The CU School of Medicine is demonstrating its commitment to diversity through the Office of Diversity and Inclusion. Led by Associate Dean Shanta Zimmer, MD, this office is responsible for many of the diversity and inclusion efforts within the school and beyond. Dr. Zimmer said, “At the CU School of Medicine, our goal is to improve the health of patients through research, education and clinical care that includes a focus on eliminating health disparities. Enhancing the diversity of students, residents, faculty and staff is an important component of achieving that goal.” 

graph showing undergraduate vs graduate students of color increasing over time

In accordance with university policy, the CU Anschutz Medical Campus annually reports diversity statistics, and the campus has consistently witnessed an increase in students from underrepresented populations. In 2006, the number of underrepresented undergraduate students enrolled in classes at CU Anschutz accounted for 14 percent of the student body. In 2015, this proportion increased to 27 percent, with more than twice as many students of color than in 2006. 

A similar increase has occurred among graduate students at CU Anschutz. In 2006, students of color accounted for 12 percent of the student population. By 2015, the share of underrepresented students increased to 20 percent, more than doubling the number of students in 2006.  These results are due to the efforts being made university-wide to enhance diversity in every school and college.
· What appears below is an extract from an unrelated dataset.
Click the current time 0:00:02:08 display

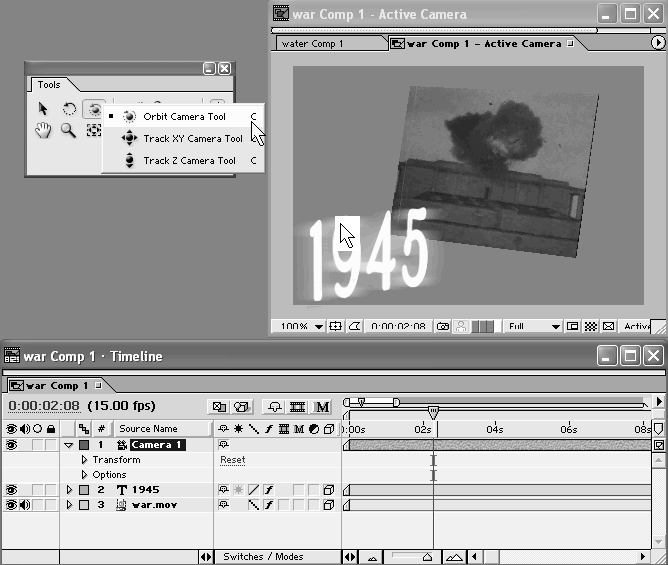coord(44,406)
For the CU School of Medicine, an ambitious diversity plan was adopted in 2015 that will continue to foster a climate and culture of diversity on campus. This year, new initiatives are already underway. Dr. Zimmer said, “initiatives this year include training in the impact of unconscious bias in the classroom, in our admissions and recruitment practices, focusing on strategies to decrease the impact of these biases by first recognizing them and then deliberately avoiding the influence they have on our processes and environment.”
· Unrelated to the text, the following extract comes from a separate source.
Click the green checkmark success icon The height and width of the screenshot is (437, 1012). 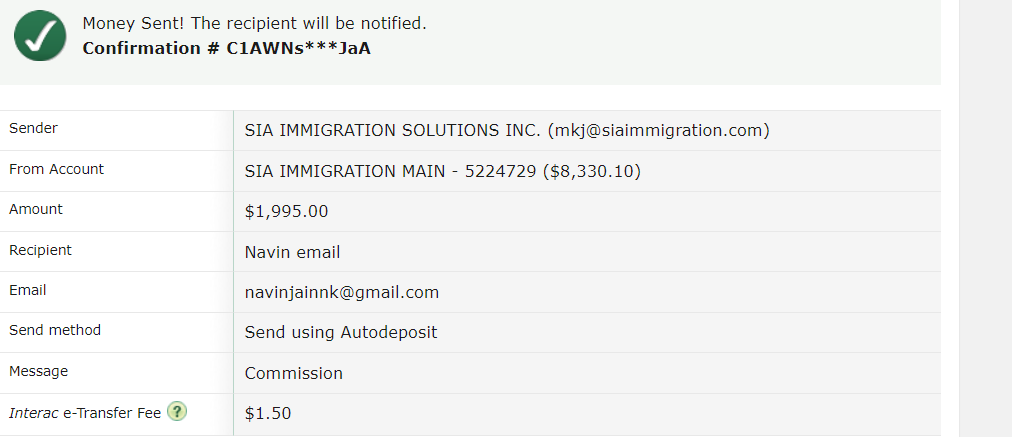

These institutional efforts pair with private philanthropic contributions such as the establishment of the Ruth Fuller, MD, Fund in Psychiatry to inspire and foster diversity in the CU School of Medicine. When fully funded, the Ruth Fuller Fund will bring speakers to campus to highlight the continued accomplishments of women in medicine. 

University leaders are confident that focusing on diversity and inclusion is not only the right thing to do, but will propel the university to new heights. Dr. Zimmer said, “We are particularly focused on this commitment because of the potential we have to be the best medical school in the country and consequently provide the most comprehensive, cutting-edge health to the patients we are called to serve.”